Free will is a product of the human mind that imagines it has the tiniest control over its actions to delude itself against the potential state of suffering that it can perceive in the future. Having no control of our perception of pain while consistently desiring its avoidance, it's a tragedy that we suffer in the first place. At the same time, the mind itself has never chosen to hold this capacity of perception that we consciously sense. Choice is a false invention of the human mind that also fails to apply to itself.
Moral responsibility, however, alerts a response in the mind that makes it reevaluate its decisions because of its socially constructed value that we have internalized. Epistemically, free will is an illusion, so it's false that moral responsibility exists. Pragmatically, even the false assumption of free will is able to reduce our suffering by leading to a change in both internal and external actors that cause pain. With moral claims, we now express desires and dissatisfaction, in response to the current conditions that we suffer from.
Another means to manage painful actors is to abolish the conditions that lead to their occurrence. Without free will, people aren't born evil, but they're a product of social conditioning in a disordered society. Finally, this absence can drive us motivation to understand what conditions cause specific behavior, recalling psychoanalytic models.

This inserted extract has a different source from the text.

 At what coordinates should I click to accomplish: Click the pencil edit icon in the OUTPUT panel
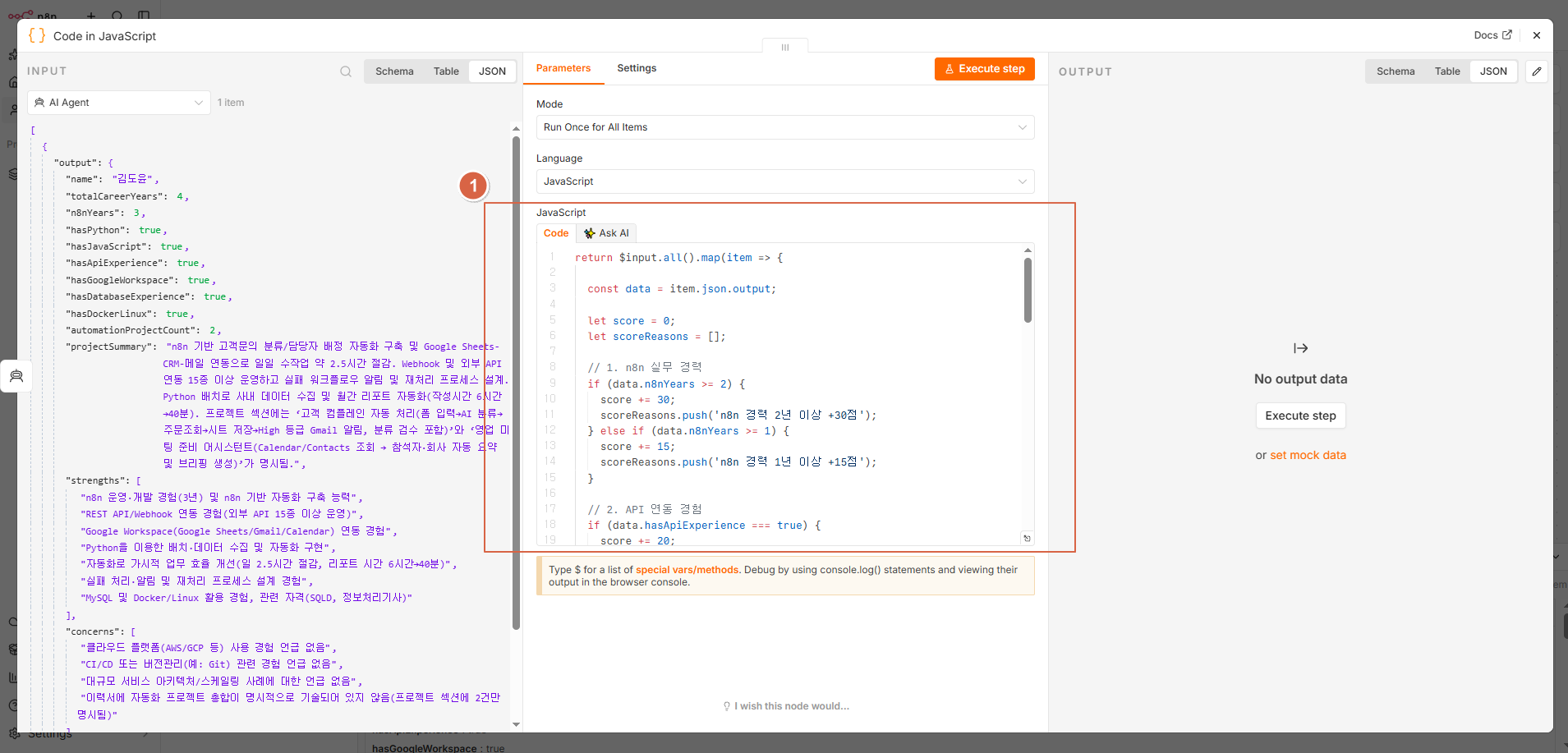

I realized that, writing this entry, a state of dissociation had disturbed me at times. Likely, it was the cognitive effort of questioning my own free will that would trigger such a reaction, but haven't we gone so far through our lives without free will and the awareness of its absence?
All the words I've written, all my decisions, all my value judgments - each determined, a response to a previous state, a discernment of the route to change. We oscillate between illusions.